A 6-episode series, produced by the film service for the Ministry of Immigrant Absorption, which seeks to clarify the local cultural field for creators from the Soviet Union in Israel. First-rate cultural researchers lead a multifaceted dialogue with local creators, about influences that shaped the identity of Israeli culture and its products, theater, art, dance, poetry, music, architecture and literature.
The third episode, “Not on Bread Alone,” simultaneously deals with the tension between religiosity and secularism and identifies points of entry between the worlds.
It examines culture’s attempts to interpret religious concepts and the spiritual world’s response to these attempts.
The artists participating in the third episode are Bat-Sheva Ensemble, Yehoshua Sobol, Shmuel Hasfari, Roman Kunsman, Martin Holth, Ofira Henig, Dov Kantorer, and Rina Yerushalmi.
“Not on the Bread Alone” opens with a powerful dance piece performed by the Bat-Sheva ensemble from the show “Anaphasa.” Anaphasa [denotes a backward response after the division of cells] caused a public uproar when it was first performed in 1993 due to the freedom the Bat Sheva ensemble took to criticize religious symbolism through dance.
A similar change took place in European art.

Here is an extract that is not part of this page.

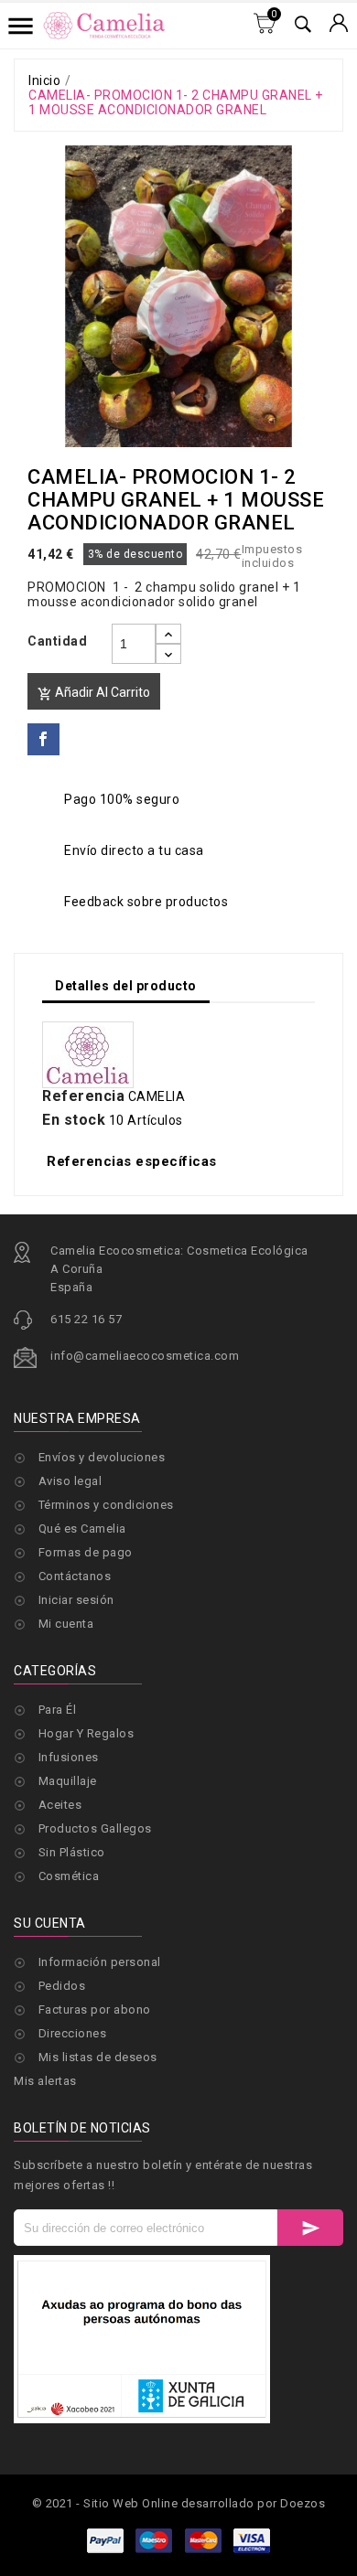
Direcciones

The hegemonic power of the Christian Church over the interpretation of symbolism, semantics, and mythology of religion cracked when innovators like Dante Alighieri interpreted the symbolism of Heaven and Hell.
Mia Kaganskaya is convinced that a culture without metaphysics has no life. Gideon Ophrat traces Israeli culture’s path from atheism to the adaptation, out of the absence, of a new hero: God. Younger generations of creators seek art that can interpret Maimonides and Dostoyevsky alike, and the Israeli art field grapples with spiritual questions, with God becoming part of its vocabulary.